Entries on target coordinates:

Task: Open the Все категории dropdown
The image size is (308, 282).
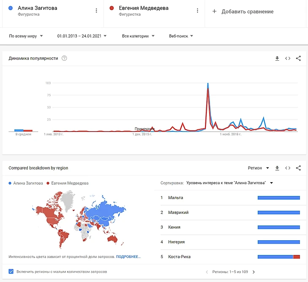Action: 138,36
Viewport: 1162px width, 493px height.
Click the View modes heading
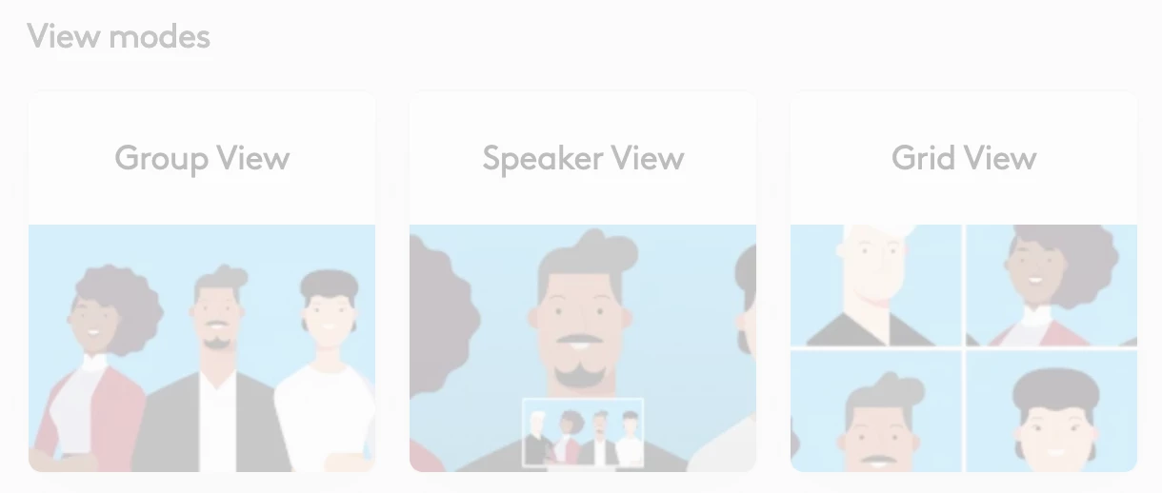pos(119,37)
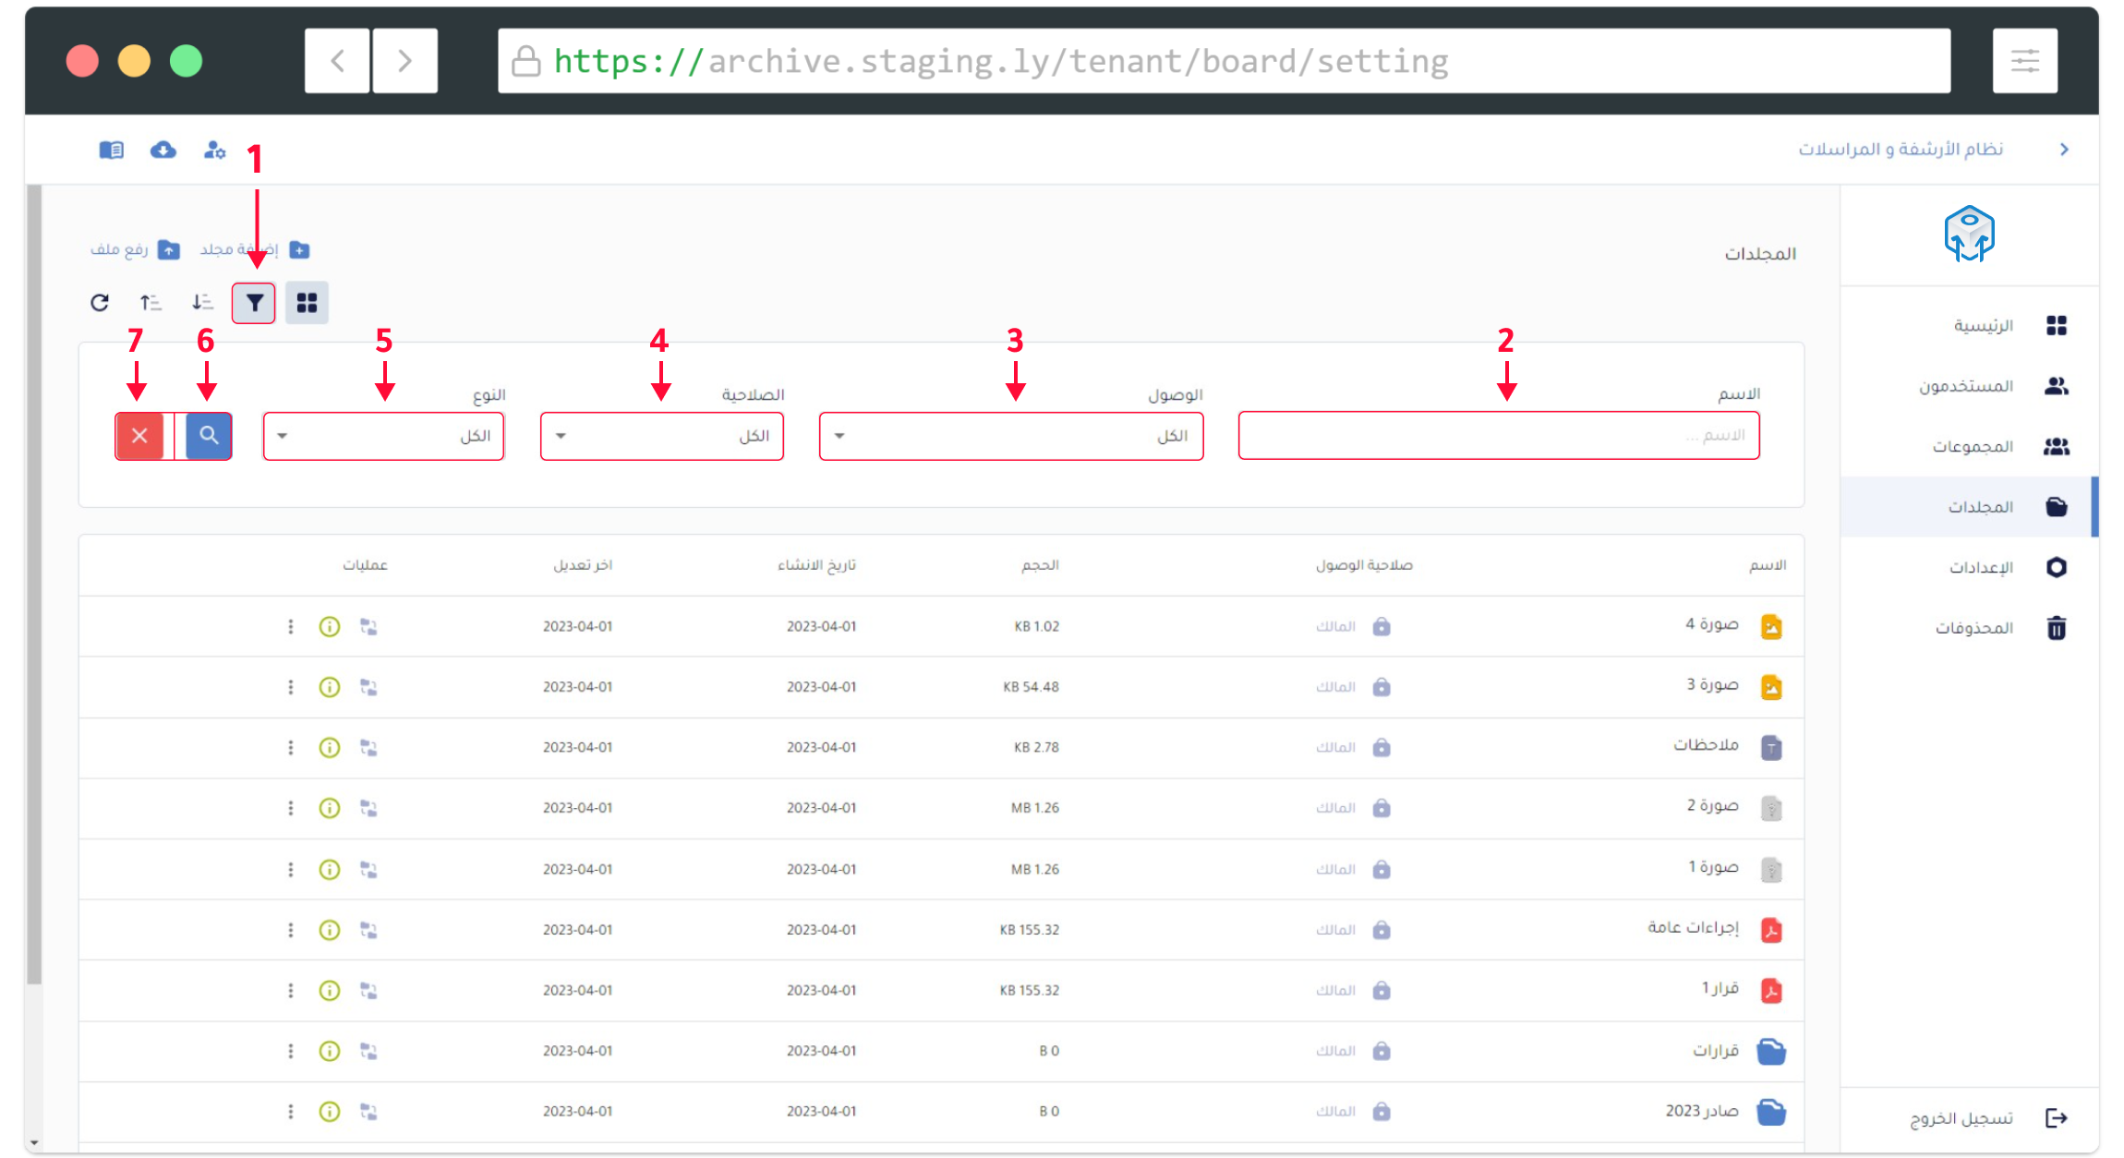Click the filter funnel icon
Viewport: 2124px width, 1158px height.
[254, 303]
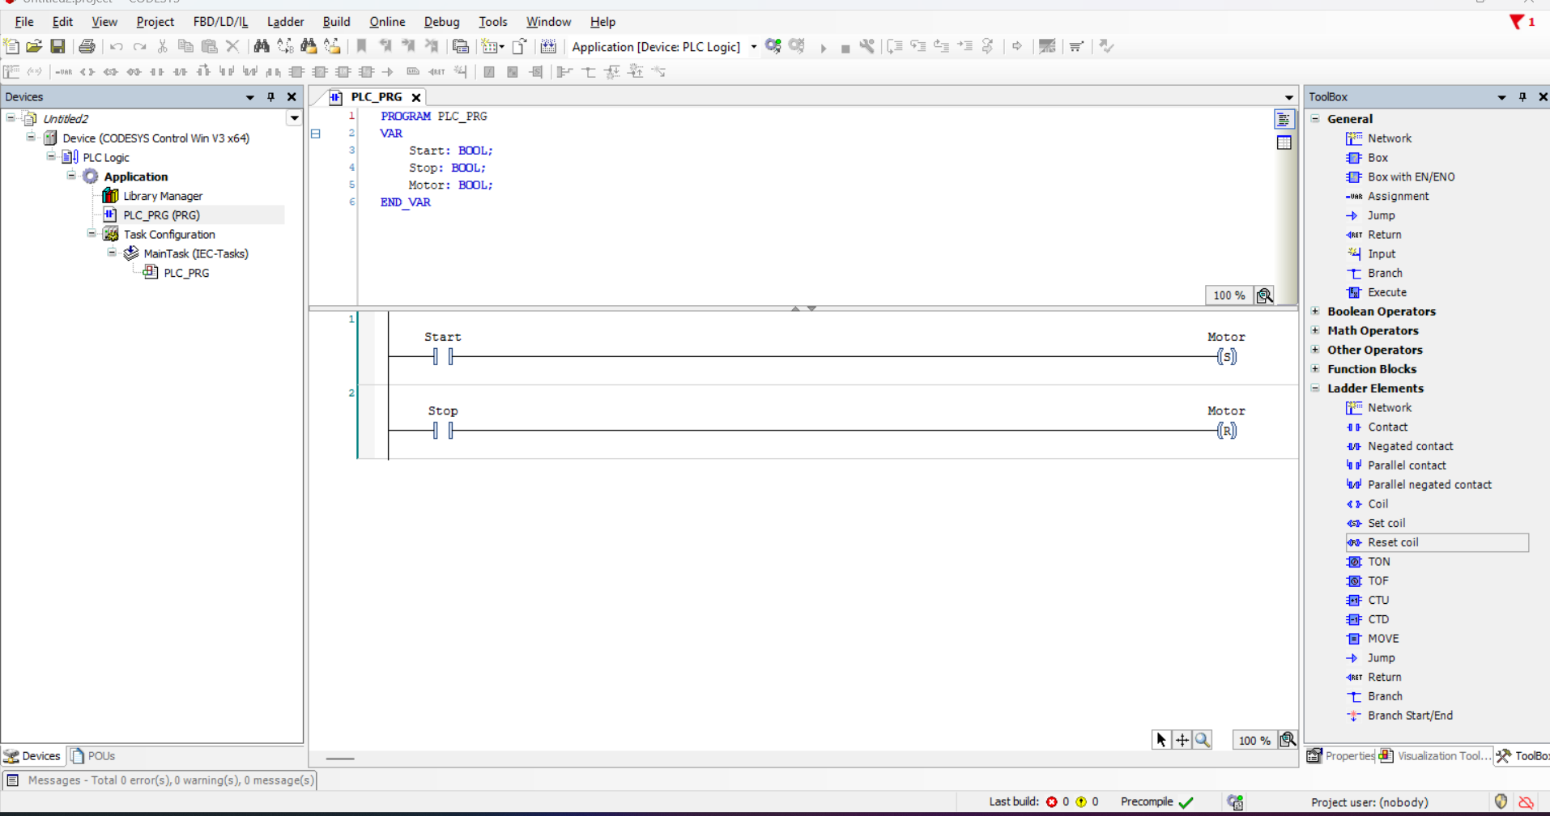Choose Negated contact ladder element
The height and width of the screenshot is (816, 1550).
1409,446
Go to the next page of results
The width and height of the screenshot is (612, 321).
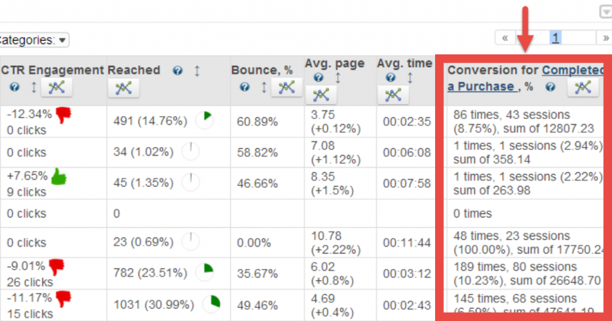[x=605, y=38]
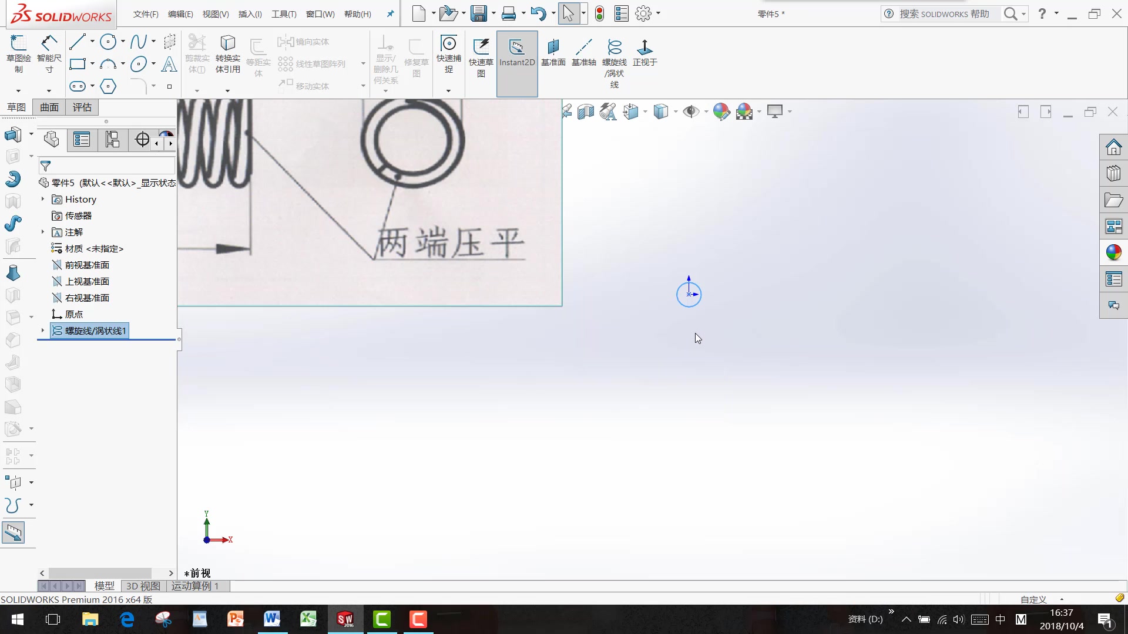Open the edit appearance color tool
Screen dimensions: 1128x634
click(x=721, y=111)
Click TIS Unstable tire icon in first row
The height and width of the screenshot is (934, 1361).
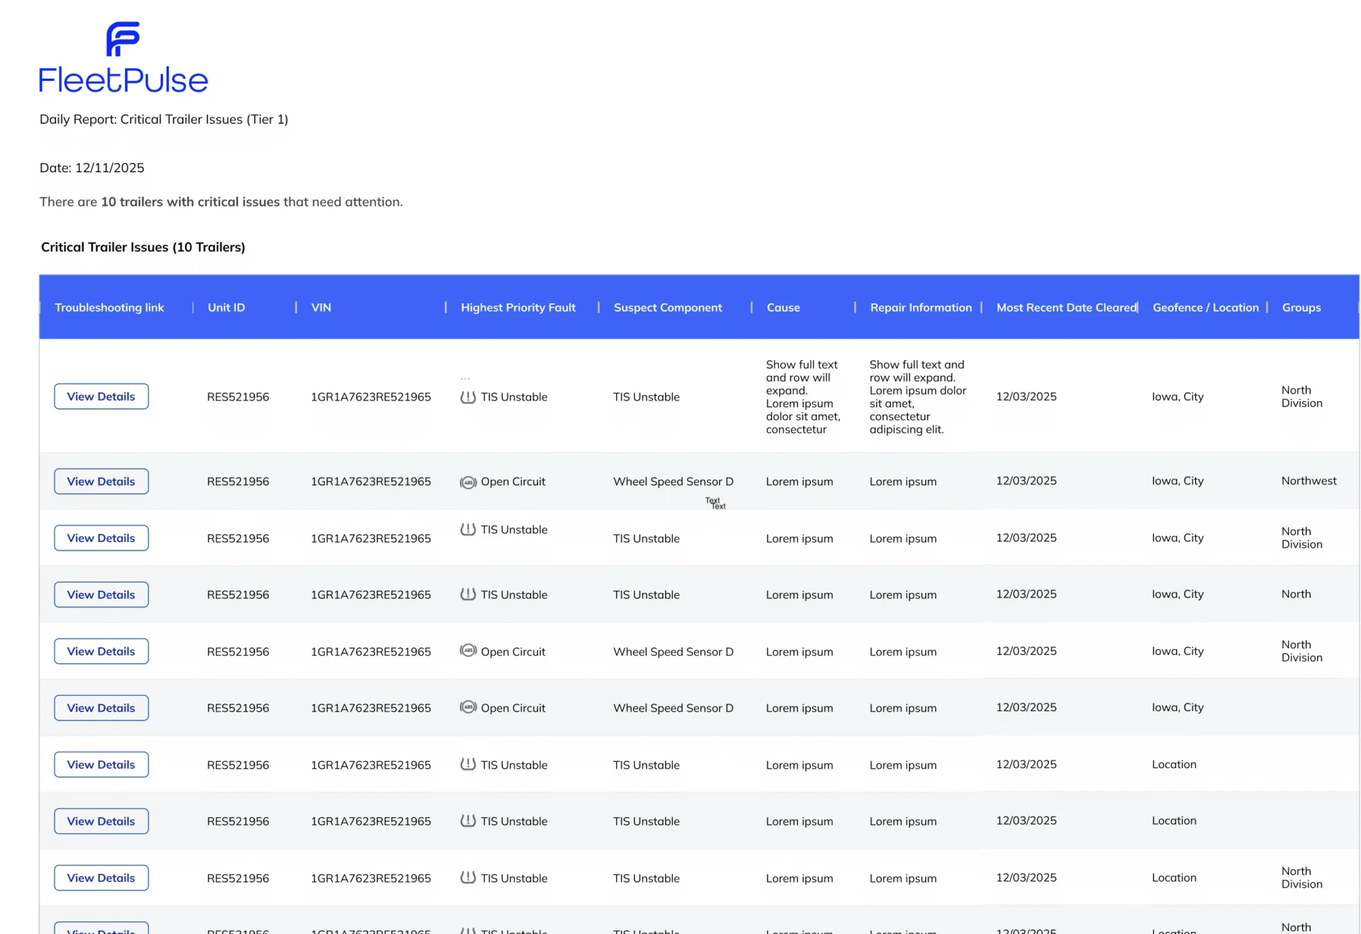(x=468, y=397)
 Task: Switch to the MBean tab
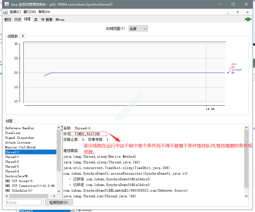[x=60, y=20]
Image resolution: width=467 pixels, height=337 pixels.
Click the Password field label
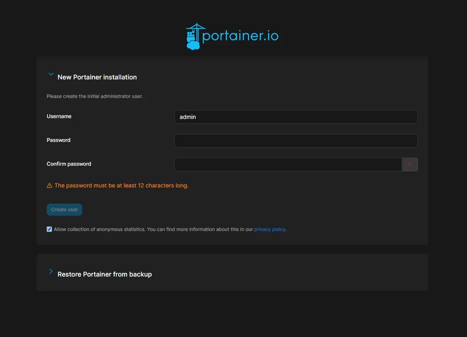coord(59,140)
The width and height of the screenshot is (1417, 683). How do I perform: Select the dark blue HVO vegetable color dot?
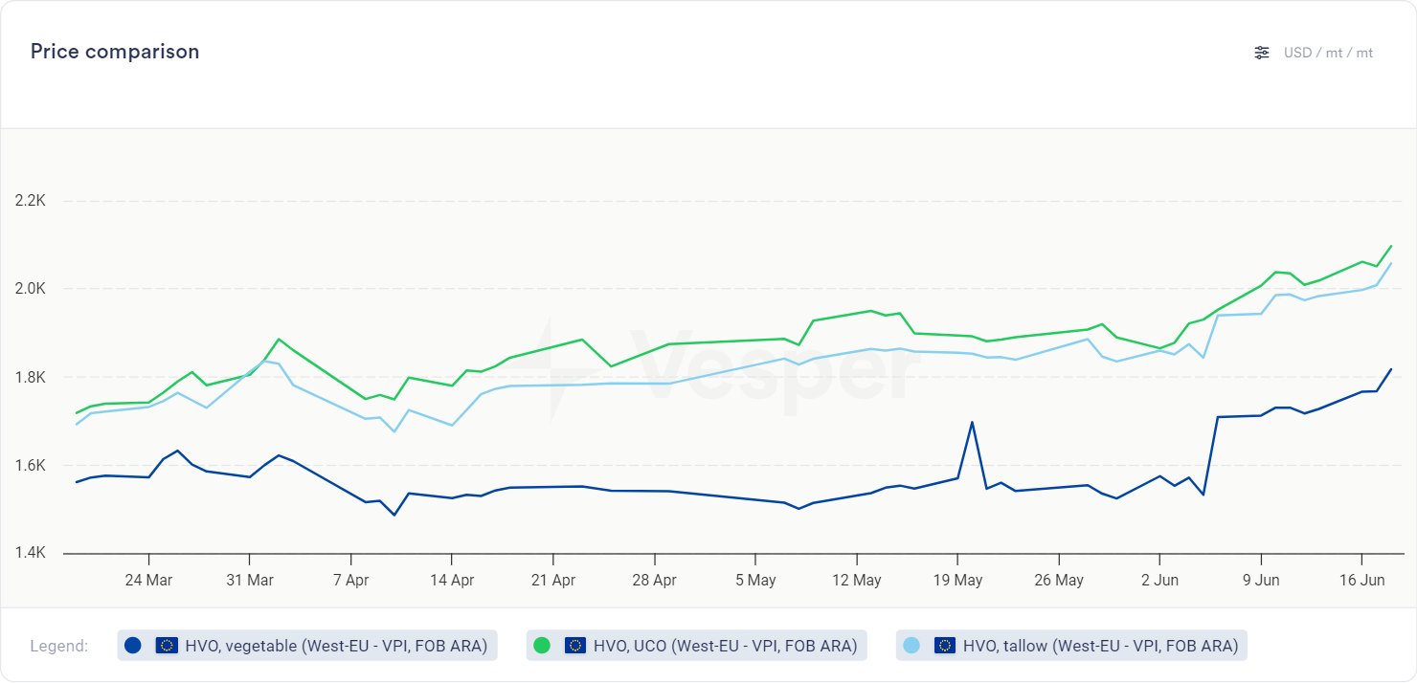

What needs to be done - Please copy every row above word for word, leaving out the pictures.

Answer -
Task: Open the Все категории dropdown
The image size is (308, 282).
Action: 138,36
Viewport: 1162px width, 493px height.
Click the View modes heading
pos(119,37)
Click the filter funnel icon
Viewport: 2124px width, 1158px height.
[254, 303]
Choose Negated contact ladder element
The height and width of the screenshot is (816, 1550).
1409,446
Go to the next page of results
The width and height of the screenshot is (612, 321).
[x=605, y=38]
Open the edit appearance color tool
Screen dimensions: 1128x634
click(x=721, y=111)
Click TIS Unstable tire icon in first row
The height and width of the screenshot is (934, 1361).
(x=468, y=397)
 Task: Switch to the MBean tab
[x=60, y=20]
Image resolution: width=467 pixels, height=337 pixels.
Click the Password field label
coord(59,140)
The width and height of the screenshot is (1417, 683). How do I perform: Select the dark blue HVO vegetable color dot?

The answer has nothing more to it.